Work instructions
Keep every line in which "Given" occurs and drop the rest of the data.

Task data
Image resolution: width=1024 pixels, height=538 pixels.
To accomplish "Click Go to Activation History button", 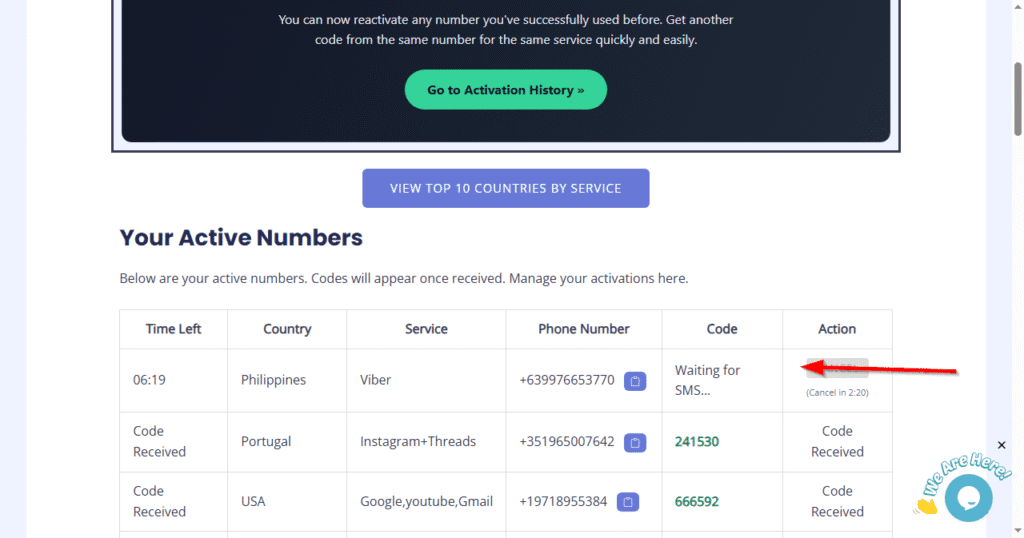I will 505,90.
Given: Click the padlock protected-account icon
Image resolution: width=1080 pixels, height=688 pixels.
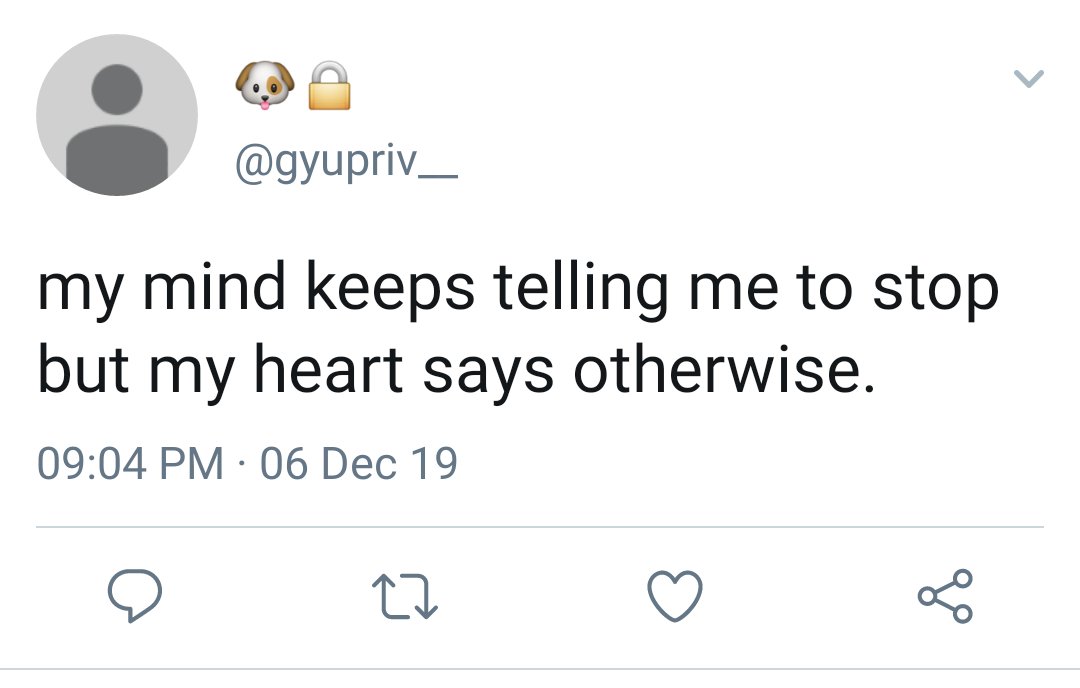Looking at the screenshot, I should (329, 85).
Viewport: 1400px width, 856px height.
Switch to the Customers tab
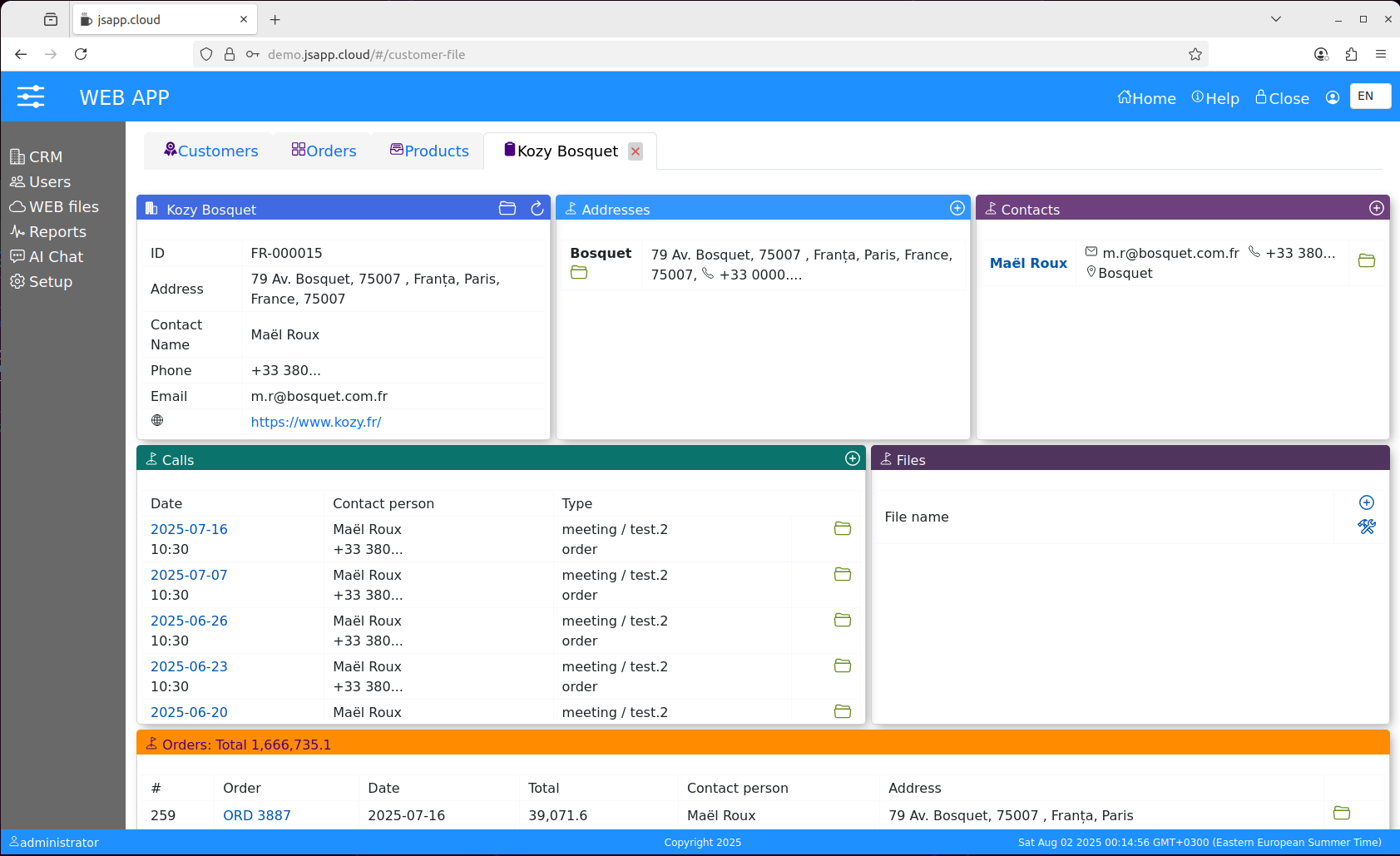(211, 151)
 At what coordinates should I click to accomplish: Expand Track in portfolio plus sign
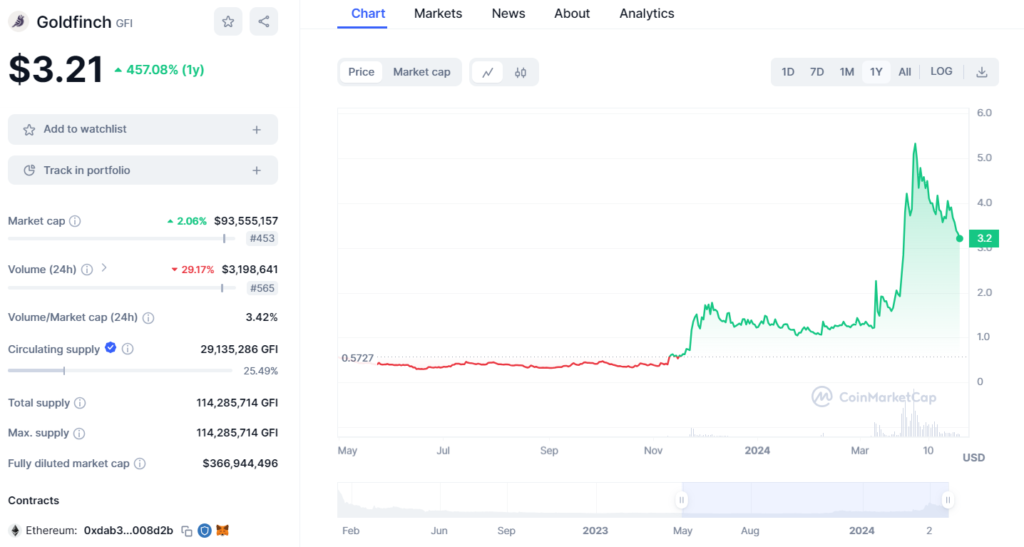pos(257,171)
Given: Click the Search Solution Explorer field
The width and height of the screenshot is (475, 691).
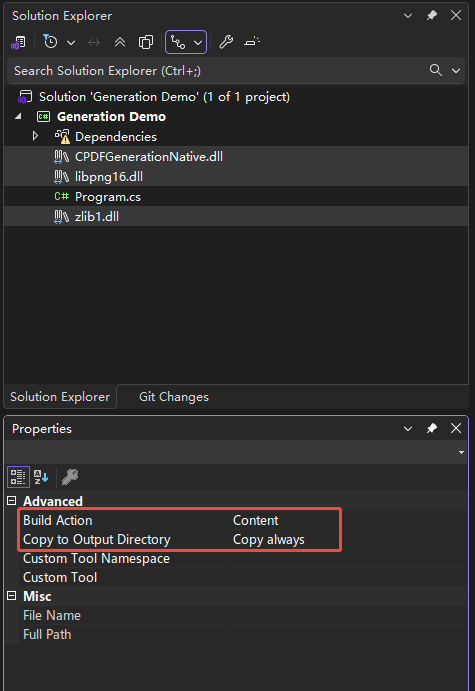Looking at the screenshot, I should pos(219,71).
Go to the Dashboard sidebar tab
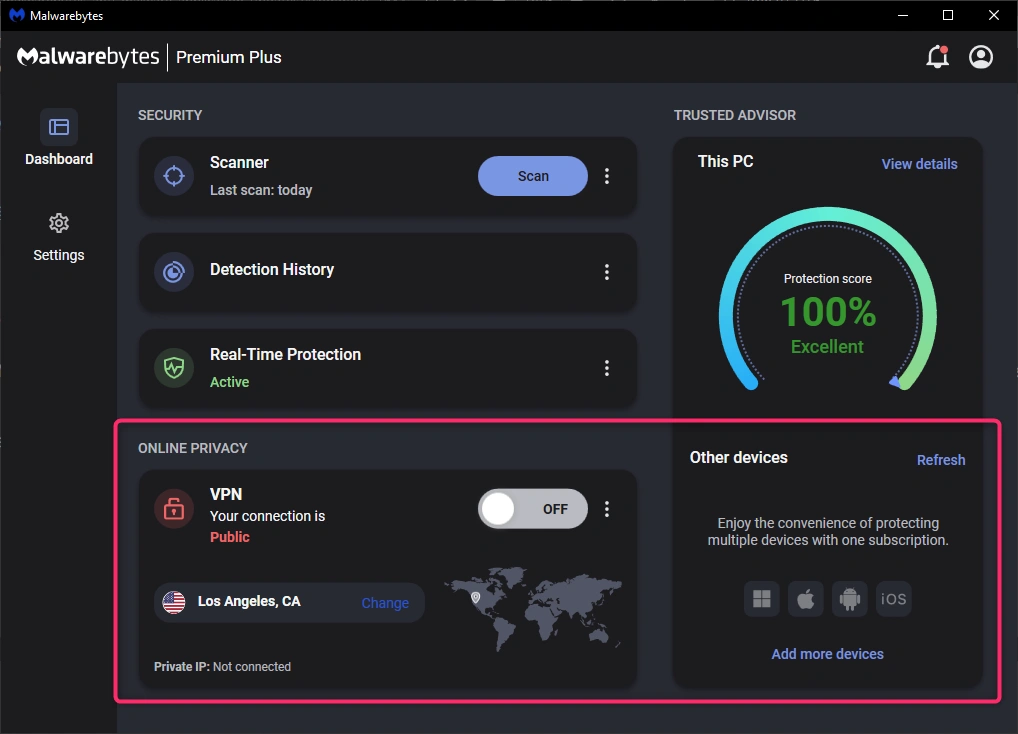This screenshot has height=734, width=1018. tap(59, 139)
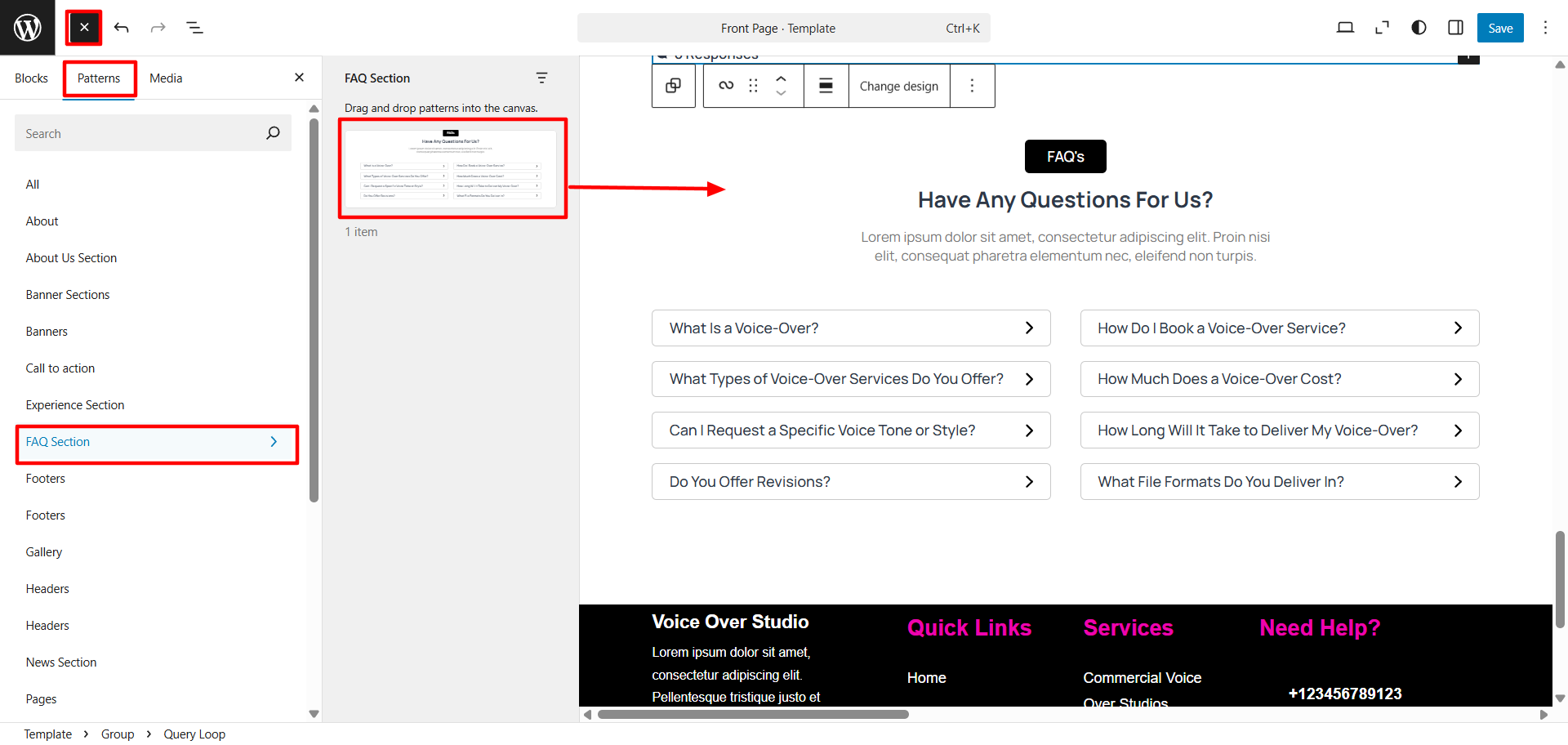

Response to this task
Given: Click the padlock protected-account icon
Given: Click the Search Solution Explorer field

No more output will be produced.